**TRY IT**
Start at the top line and retype the data exactly through to the end.

Pixel coordinate grounding data:

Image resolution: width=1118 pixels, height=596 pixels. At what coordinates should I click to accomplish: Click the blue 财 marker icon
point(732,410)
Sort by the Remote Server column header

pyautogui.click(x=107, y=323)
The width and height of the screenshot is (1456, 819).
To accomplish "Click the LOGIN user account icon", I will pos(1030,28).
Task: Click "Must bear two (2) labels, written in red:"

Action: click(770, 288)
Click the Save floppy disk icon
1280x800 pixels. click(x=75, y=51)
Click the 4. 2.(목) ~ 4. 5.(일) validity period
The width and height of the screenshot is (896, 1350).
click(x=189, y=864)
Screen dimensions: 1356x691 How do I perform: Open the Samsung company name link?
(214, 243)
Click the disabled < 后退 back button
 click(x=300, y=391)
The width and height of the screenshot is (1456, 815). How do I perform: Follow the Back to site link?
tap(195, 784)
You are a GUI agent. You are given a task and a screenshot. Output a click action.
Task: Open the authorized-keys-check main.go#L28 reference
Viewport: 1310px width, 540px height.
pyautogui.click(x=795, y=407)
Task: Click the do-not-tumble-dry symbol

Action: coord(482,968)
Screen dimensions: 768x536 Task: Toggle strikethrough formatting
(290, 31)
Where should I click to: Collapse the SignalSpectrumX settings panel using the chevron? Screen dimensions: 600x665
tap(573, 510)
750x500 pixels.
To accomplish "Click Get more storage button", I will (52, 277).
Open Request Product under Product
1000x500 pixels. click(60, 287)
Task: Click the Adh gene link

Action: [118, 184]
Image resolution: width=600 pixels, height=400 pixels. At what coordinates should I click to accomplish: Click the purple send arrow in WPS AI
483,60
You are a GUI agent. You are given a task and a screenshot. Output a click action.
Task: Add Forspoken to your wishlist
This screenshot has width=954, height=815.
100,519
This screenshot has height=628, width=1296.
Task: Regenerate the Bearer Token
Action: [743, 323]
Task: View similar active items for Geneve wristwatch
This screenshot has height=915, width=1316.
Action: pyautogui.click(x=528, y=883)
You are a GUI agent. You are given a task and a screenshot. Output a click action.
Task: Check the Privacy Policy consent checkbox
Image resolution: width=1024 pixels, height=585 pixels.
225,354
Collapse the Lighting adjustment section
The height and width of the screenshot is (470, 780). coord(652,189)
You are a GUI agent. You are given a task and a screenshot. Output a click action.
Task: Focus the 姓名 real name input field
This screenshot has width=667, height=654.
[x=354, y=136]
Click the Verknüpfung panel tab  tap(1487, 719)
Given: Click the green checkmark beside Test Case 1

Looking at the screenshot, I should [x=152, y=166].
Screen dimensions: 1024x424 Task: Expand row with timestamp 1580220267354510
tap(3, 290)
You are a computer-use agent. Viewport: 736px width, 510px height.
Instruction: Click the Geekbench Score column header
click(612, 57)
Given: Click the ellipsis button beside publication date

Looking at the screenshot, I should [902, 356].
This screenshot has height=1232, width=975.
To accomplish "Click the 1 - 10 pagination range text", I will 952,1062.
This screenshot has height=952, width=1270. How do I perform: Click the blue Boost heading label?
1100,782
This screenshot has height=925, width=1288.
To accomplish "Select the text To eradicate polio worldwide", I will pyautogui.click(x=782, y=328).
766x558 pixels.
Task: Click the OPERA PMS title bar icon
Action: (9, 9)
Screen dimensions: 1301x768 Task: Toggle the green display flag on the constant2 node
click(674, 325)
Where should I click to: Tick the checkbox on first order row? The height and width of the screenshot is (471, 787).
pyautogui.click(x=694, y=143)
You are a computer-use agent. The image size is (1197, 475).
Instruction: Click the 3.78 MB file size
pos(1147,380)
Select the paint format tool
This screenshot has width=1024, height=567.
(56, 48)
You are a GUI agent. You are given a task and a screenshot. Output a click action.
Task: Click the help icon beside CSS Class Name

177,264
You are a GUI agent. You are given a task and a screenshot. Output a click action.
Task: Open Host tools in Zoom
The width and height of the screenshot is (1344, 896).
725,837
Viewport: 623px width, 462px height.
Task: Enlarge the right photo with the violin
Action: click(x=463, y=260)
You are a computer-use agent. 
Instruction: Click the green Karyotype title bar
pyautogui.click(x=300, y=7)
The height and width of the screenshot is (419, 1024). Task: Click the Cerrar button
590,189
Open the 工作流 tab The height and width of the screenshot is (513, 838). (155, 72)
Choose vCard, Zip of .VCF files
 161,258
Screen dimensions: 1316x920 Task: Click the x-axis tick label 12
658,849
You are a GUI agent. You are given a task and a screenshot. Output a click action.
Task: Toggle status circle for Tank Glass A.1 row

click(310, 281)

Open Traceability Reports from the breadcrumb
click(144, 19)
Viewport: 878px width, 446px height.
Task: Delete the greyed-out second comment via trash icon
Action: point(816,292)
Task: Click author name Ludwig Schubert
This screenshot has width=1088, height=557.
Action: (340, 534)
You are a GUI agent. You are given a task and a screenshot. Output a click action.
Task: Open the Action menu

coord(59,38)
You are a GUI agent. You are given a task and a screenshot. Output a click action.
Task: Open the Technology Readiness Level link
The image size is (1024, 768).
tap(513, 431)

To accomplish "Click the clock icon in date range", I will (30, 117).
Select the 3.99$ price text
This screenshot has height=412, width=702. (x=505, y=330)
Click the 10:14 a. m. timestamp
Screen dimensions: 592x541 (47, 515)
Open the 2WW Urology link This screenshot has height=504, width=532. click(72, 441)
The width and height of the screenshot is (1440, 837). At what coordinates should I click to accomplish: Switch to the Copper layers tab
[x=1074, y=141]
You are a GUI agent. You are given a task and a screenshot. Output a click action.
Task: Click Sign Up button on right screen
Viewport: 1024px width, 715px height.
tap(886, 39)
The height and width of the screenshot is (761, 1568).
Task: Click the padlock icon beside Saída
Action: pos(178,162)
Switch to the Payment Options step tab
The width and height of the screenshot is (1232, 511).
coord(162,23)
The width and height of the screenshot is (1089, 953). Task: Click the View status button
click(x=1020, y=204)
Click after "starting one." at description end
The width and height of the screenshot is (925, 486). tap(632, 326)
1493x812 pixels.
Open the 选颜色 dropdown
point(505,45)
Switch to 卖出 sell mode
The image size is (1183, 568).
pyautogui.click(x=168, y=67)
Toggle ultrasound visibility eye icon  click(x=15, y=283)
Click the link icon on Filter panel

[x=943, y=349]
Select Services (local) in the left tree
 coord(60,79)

**EXPECTED ANSWER**
Image resolution: width=1118 pixels, height=596 pixels. At what coordinates should I click to accomplish: Click the blue 财 marker icon
point(732,410)
Sort by the Remote Server column header

pyautogui.click(x=107, y=323)
The width and height of the screenshot is (1456, 819).
To accomplish "Click the LOGIN user account icon", I will pos(1030,28).
Task: Click "Must bear two (2) labels, written in red:"

Action: click(770, 288)
Click the Save floppy disk icon
1280x800 pixels. click(x=75, y=51)
Click the 4. 2.(목) ~ 4. 5.(일) validity period
The width and height of the screenshot is (896, 1350).
click(x=189, y=864)
Screen dimensions: 1356x691 How do I perform: Open the Samsung company name link?
(214, 243)
Click the disabled < 后退 back button
 click(x=300, y=391)
The width and height of the screenshot is (1456, 815). How do I perform: Follow the Back to site link?
tap(195, 784)
You are a GUI agent. You are given a task and a screenshot. Output a click action.
Task: Open the authorized-keys-check main.go#L28 reference
Viewport: 1310px width, 540px height.
pyautogui.click(x=795, y=407)
Task: Click the do-not-tumble-dry symbol

Action: coord(482,968)
Screen dimensions: 768x536 Task: Toggle strikethrough formatting
(290, 31)
Where should I click to: Collapse the SignalSpectrumX settings panel using the chevron? Screen dimensions: 600x665
tap(573, 510)
750x500 pixels.
To accomplish "Click Get more storage button", I will (52, 277).
Open Request Product under Product
1000x500 pixels. click(60, 287)
Task: Click the Adh gene link

Action: [118, 184]
Image resolution: width=600 pixels, height=400 pixels. At what coordinates should I click to accomplish: Click the purple send arrow in WPS AI
483,60
You are a GUI agent. You are given a task and a screenshot. Output a click action.
Task: Add Forspoken to your wishlist
This screenshot has width=954, height=815.
100,519
This screenshot has height=628, width=1296.
Task: Regenerate the Bearer Token
Action: [743, 323]
Task: View similar active items for Geneve wristwatch
This screenshot has height=915, width=1316.
Action: pyautogui.click(x=528, y=883)
You are a GUI agent. You are given a task and a screenshot. Output a click action.
Task: Check the Privacy Policy consent checkbox
Image resolution: width=1024 pixels, height=585 pixels.
225,354
Collapse the Lighting adjustment section
The height and width of the screenshot is (470, 780). coord(652,189)
You are a GUI agent. You are given a task and a screenshot. Output a click action.
Task: Focus the 姓名 real name input field
This screenshot has width=667, height=654.
[x=354, y=136]
Click the Verknüpfung panel tab  tap(1487, 719)
Given: Click the green checkmark beside Test Case 1

Looking at the screenshot, I should [x=152, y=166].
Screen dimensions: 1024x424 Task: Expand row with timestamp 1580220267354510
tap(3, 290)
You are a computer-use agent. Viewport: 736px width, 510px height.
Instruction: Click the Geekbench Score column header
click(612, 57)
Given: Click the ellipsis button beside publication date

Looking at the screenshot, I should [902, 356].
This screenshot has height=1232, width=975.
To accomplish "Click the 1 - 10 pagination range text", I will 952,1062.
This screenshot has height=952, width=1270. How do I perform: Click the blue Boost heading label?
1100,782
This screenshot has height=925, width=1288.
To accomplish "Select the text To eradicate polio worldwide", I will pyautogui.click(x=782, y=328).
766x558 pixels.
Task: Click the OPERA PMS title bar icon
Action: (9, 9)
Screen dimensions: 1301x768 Task: Toggle the green display flag on the constant2 node
click(674, 325)
Where should I click to: Tick the checkbox on first order row? The height and width of the screenshot is (471, 787).
pyautogui.click(x=694, y=143)
You are a computer-use agent. The image size is (1197, 475).
Instruction: Click the 3.78 MB file size
pos(1147,380)
Select the paint format tool
This screenshot has width=1024, height=567.
(56, 48)
You are a GUI agent. You are given a task and a screenshot. Output a click action.
Task: Click the help icon beside CSS Class Name

177,264
You are a GUI agent. You are given a task and a screenshot. Output a click action.
Task: Open Host tools in Zoom
The width and height of the screenshot is (1344, 896).
725,837
Viewport: 623px width, 462px height.
Task: Enlarge the right photo with the violin
Action: click(x=463, y=260)
You are a computer-use agent. 
Instruction: Click the green Karyotype title bar
pyautogui.click(x=300, y=7)
The height and width of the screenshot is (419, 1024). Task: Click the Cerrar button
590,189
Open the 工作流 tab The height and width of the screenshot is (513, 838). (155, 72)
Choose vCard, Zip of .VCF files
 161,258
Screen dimensions: 1316x920 Task: Click the x-axis tick label 12
658,849
You are a GUI agent. You are given a task and a screenshot. Output a click action.
Task: Toggle status circle for Tank Glass A.1 row

click(310, 281)

Open Traceability Reports from the breadcrumb
click(144, 19)
Viewport: 878px width, 446px height.
Task: Delete the greyed-out second comment via trash icon
Action: point(816,292)
Task: Click author name Ludwig Schubert
This screenshot has width=1088, height=557.
Action: (340, 534)
You are a GUI agent. You are given a task and a screenshot. Output a click action.
Task: Open the Action menu

coord(59,38)
You are a GUI agent. You are given a task and a screenshot. Output a click action.
Task: Open the Technology Readiness Level link
The image size is (1024, 768).
tap(513, 431)

To accomplish "Click the clock icon in date range", I will (30, 117).
Select the 3.99$ price text
This screenshot has height=412, width=702. (x=505, y=330)
Click the 10:14 a. m. timestamp
Screen dimensions: 592x541 (47, 515)
Open the 2WW Urology link This screenshot has height=504, width=532. click(72, 441)
The width and height of the screenshot is (1440, 837). At what coordinates should I click to accomplish: Switch to the Copper layers tab
[x=1074, y=141]
You are a GUI agent. You are given a task and a screenshot. Output a click action.
Task: Click Sign Up button on right screen
Viewport: 1024px width, 715px height.
tap(886, 39)
The height and width of the screenshot is (761, 1568).
Task: Click the padlock icon beside Saída
Action: pos(178,162)
Switch to the Payment Options step tab
The width and height of the screenshot is (1232, 511).
coord(162,23)
The width and height of the screenshot is (1089, 953). Task: Click the View status button
click(x=1020, y=204)
Click after "starting one." at description end
The width and height of the screenshot is (925, 486). tap(632, 326)
1493x812 pixels.
Open the 选颜色 dropdown
point(505,45)
Switch to 卖出 sell mode
The image size is (1183, 568).
pyautogui.click(x=168, y=67)
Toggle ultrasound visibility eye icon  click(x=15, y=283)
Click the link icon on Filter panel

[x=943, y=349]
Select Services (local) in the left tree
 coord(60,79)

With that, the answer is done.